Tactics for Text Mining non-Roman Scripts
Authors: Hilary Faxon, Ph.D. & Win Moe
With the help of neural networks and natural language processing, interest in data science approaches to textual analysis has exploded in recent years. But much of this research is done in English, or at least on Roman scripts. While English might be the world’s most common language, Mandarin and Hindi are close behind. For computational social scientists, urgent global issues demand new sorts of literacy. Researchers curious about political attitudes in Russia or Hong Kong will have to tackle various challenges of tokenization, encoding, and fonts.
Here, we draw on experience assembling and text mining a Burmese language corpus drawn from Facebook posts to discuss approaches and challenges for working with low-resource languages with non-Roman scripts. This work was part of a larger project to explore rural markets and politics on Myanmar Facebook. As part of this work, Hilary’s team used CrowdTangle, a tool for monitoring public content from Facebook, Instagram, and Reddit, to identify popular posts from Burmese language Facebook groups and pages related to farming and agriculture over the course of 13 weeks between December 2020 and April 2021. After assembling the 2,005 post corpus, Hilary, a former D-Lab Data Science Fellow and primarily a qualitative researcher, teamed up with Berkeley undergraduate computer science major Win Moe to explore the material through text mining.
Myanmar’s historical isolation during decades of dictatorship resulted in the development of a different character encoding system, Zawgyi.
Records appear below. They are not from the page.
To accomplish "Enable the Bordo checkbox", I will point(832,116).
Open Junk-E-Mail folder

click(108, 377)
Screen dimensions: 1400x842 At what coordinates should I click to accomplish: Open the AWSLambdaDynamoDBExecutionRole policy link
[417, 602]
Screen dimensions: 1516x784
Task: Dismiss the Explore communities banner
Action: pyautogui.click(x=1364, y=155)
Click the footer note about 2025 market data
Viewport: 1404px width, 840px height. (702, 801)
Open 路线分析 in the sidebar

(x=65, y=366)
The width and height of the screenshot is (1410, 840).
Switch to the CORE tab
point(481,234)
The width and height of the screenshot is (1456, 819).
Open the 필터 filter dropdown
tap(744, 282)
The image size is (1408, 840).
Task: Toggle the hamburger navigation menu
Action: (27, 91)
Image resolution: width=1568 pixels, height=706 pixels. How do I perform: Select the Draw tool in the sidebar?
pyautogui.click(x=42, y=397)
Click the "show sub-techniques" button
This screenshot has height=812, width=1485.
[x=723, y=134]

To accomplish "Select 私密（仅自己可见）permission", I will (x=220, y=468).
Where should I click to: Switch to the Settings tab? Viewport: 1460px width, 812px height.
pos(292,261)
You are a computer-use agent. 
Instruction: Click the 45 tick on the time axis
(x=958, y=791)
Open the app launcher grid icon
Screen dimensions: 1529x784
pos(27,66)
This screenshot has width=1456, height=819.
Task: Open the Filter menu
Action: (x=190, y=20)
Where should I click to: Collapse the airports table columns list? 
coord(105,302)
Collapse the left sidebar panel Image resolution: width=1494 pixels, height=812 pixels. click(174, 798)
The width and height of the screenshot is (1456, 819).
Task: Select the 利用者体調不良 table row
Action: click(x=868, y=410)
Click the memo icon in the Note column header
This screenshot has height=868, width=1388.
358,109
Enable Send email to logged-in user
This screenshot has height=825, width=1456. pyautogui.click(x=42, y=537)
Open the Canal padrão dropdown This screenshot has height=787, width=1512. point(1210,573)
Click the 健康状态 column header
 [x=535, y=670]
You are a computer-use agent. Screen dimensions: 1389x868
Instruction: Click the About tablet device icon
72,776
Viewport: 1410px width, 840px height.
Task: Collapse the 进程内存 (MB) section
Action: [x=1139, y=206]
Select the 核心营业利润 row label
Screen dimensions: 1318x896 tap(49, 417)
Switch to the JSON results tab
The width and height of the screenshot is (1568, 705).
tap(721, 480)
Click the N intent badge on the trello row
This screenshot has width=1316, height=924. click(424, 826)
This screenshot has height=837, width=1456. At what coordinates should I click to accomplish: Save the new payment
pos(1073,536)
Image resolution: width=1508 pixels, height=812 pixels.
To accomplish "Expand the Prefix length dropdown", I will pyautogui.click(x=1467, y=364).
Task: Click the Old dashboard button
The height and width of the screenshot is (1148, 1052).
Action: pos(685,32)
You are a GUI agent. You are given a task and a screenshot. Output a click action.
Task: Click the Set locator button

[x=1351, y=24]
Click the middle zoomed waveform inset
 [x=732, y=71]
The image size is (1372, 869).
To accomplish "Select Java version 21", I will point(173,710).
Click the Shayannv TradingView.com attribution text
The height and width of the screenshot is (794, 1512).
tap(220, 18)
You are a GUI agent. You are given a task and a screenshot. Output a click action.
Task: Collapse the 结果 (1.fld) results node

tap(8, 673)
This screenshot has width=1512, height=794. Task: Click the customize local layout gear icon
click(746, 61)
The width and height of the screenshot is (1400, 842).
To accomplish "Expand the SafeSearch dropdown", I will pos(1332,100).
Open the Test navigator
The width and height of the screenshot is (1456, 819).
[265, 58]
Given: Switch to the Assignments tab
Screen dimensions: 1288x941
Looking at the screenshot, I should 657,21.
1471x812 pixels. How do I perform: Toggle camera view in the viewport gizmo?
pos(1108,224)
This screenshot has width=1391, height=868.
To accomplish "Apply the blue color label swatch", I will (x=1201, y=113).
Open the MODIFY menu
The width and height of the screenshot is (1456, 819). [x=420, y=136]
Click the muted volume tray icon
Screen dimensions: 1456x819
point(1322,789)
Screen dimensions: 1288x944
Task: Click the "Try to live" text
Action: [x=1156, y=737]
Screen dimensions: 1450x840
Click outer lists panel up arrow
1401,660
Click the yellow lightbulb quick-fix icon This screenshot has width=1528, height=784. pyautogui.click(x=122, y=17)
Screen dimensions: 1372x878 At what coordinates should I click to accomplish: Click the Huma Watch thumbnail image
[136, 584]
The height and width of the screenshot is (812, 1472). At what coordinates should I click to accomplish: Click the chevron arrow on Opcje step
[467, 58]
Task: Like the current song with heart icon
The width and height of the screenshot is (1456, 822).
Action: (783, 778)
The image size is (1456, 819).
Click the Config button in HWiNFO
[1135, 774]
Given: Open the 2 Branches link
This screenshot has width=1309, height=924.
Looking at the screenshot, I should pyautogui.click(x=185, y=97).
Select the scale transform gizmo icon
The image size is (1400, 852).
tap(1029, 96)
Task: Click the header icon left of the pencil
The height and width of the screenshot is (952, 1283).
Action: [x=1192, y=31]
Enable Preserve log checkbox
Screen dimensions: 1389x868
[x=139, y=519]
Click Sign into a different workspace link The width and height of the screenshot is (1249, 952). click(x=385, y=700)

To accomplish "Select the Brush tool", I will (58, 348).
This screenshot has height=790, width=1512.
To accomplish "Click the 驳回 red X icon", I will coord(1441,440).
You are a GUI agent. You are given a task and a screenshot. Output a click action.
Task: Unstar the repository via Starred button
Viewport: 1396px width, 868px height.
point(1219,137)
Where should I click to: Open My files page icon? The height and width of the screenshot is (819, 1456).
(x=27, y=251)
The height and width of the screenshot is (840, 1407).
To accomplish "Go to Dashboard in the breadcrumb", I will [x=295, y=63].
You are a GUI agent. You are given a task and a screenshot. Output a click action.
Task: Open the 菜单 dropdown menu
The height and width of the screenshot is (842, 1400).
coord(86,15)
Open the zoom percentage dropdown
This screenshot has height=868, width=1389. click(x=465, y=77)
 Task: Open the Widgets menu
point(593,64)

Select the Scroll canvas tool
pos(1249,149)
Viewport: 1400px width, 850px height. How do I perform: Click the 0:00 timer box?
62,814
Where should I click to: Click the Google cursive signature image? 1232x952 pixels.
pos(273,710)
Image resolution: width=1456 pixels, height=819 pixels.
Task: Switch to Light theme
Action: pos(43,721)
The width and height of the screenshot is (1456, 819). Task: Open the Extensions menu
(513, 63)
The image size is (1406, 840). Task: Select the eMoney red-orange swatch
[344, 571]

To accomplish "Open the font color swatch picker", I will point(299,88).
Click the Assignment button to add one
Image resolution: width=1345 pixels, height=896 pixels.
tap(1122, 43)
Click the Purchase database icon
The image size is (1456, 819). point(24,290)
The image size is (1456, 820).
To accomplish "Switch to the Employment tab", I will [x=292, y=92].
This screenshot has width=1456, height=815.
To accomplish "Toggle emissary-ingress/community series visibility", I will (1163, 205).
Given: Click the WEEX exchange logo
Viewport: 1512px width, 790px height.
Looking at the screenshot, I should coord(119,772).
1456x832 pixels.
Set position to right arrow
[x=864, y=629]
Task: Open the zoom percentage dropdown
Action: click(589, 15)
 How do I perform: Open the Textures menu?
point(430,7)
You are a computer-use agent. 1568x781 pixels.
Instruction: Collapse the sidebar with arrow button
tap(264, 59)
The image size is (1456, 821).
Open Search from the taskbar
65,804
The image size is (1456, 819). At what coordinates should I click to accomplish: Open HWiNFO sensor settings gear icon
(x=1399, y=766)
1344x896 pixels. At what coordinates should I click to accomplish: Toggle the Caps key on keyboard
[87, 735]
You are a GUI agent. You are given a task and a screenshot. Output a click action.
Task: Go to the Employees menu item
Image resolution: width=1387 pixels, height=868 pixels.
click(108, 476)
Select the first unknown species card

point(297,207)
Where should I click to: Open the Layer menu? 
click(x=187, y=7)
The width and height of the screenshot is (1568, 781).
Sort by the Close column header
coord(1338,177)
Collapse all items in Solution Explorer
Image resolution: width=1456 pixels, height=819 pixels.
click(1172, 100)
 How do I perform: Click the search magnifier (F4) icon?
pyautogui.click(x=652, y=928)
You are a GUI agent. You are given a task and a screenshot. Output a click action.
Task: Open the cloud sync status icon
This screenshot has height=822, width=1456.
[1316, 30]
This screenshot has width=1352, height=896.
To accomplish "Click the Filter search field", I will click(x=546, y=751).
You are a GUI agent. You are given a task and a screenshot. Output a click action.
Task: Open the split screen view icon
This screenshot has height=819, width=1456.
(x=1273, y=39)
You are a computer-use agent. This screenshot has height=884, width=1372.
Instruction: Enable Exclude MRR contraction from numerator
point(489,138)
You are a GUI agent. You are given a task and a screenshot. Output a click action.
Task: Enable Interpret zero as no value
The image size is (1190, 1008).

While Unicode has grown in popularity, many Facebook users continue to use Zawgyi. An initial step was to standardize the character formatting of all text to Unicode through an online Unicode converter.
Additional challenges for text mining arose due to the underlying structure of Burmese words and sentences. Burmese, a tonal language spoken by over 40 million people, predominantly in the country now known as Myanmar, is part of the Sino-Tibetan language family. Like many languages used across South and Southeast Asia, its script is an abugida, meaning that consonant-vowel sequences are written as units, rather than as separate letters in an alphabet.
For example, the word “Myanmar” combines the sounds:
“m” (မ) + “y” (မြ) + “an” (မြန်)
and then “m” (မ) + “ahh” (မာ)
to produce “Myanmar” (မြန်မာ)
In Burmese, there are additive strokes that can change the entire meaning of a word. There are no clear word spacing conventions when forming sentences, leading to public posts having very different spacing methods. Therefore, it was important to first delete all spaces in the text. Next, we found a word segmenter that could run accurately and efficiently. Most tools we considered were not installable or scalable to our texts. We chose a basic word-matching method from a dictionary text file, which was easily modified to run through the textual database, while assigning each word to its source, date, and whether it’s from a page or group.
One of the shortcomings was its inconsistency in breaking up compound words into smaller words that carry their own meaning. An example of this would be the Burmese words “mountain” (တောင်) and “person” (သူ). While there are some cases in which separating these would be useful, this would cause problems in our case, since their compound (တောင်သူ) is one of several words that means “farmer”.
There were a total of 258,000 Burmese words mined, with 13,000 of them being unique. We put them into Google Sheets, with each word having the time attribute and whether it’s from a group or a page. Through PivotTables, we grouped words by count, with the top words having counts around 500. Afterwards, we used a word cloud creator website for the results to be visualized by count and differentiated by size.
Figure 1: Words used before February 2021
Figure 2: Words used after February 2021
Caption to Figures: During segmentation, we classified the word’s date, source, and length. We captured this raw data in Google Sheets and grouped them in a PivotTable.
For part of this research, we were interested in how online discourse shifted after Myanmar’s February 1, 2021 military coup. Word clouds from before and after the coup show the persistence of words related to agriculture, but also the arrival of new, political words such as ‘red’ and ‘peacock’ (the color and symbol of the National League for Democracy, the target of the military coup) and ‘green’ (the color of military uniforms, referring to the military). These findings converged with earlier qualitative coding, which found a spike in political discourse immediately after the coup. While our qualitative analysis was able topull out and contextualize key examples, text mining provided additional evidence of a widespread shift.
Mixing these methods worked seamlessly as there were not too many attributes for each word. The implications are that there should soon be standardization of segmenting Burmese words, and consideration of grouping hyponyms in the future so that language models such as ChatGPT more easily understand the language. Additionally, there should be tools helping prepare Burmese textual data to be machine-readable, such as spacing conventions, so that text mining will work more accurately. Lastly, it will help if n-grams methods are improved with better UI and integration with data preparation software so that advanced and accurate language processing is possible. New tools for NLP in Ukrainian language provide key examples of efforts to resource data scientists working on key questions for global geopolitics that unfold in low-resource languages with non-Roman scripts.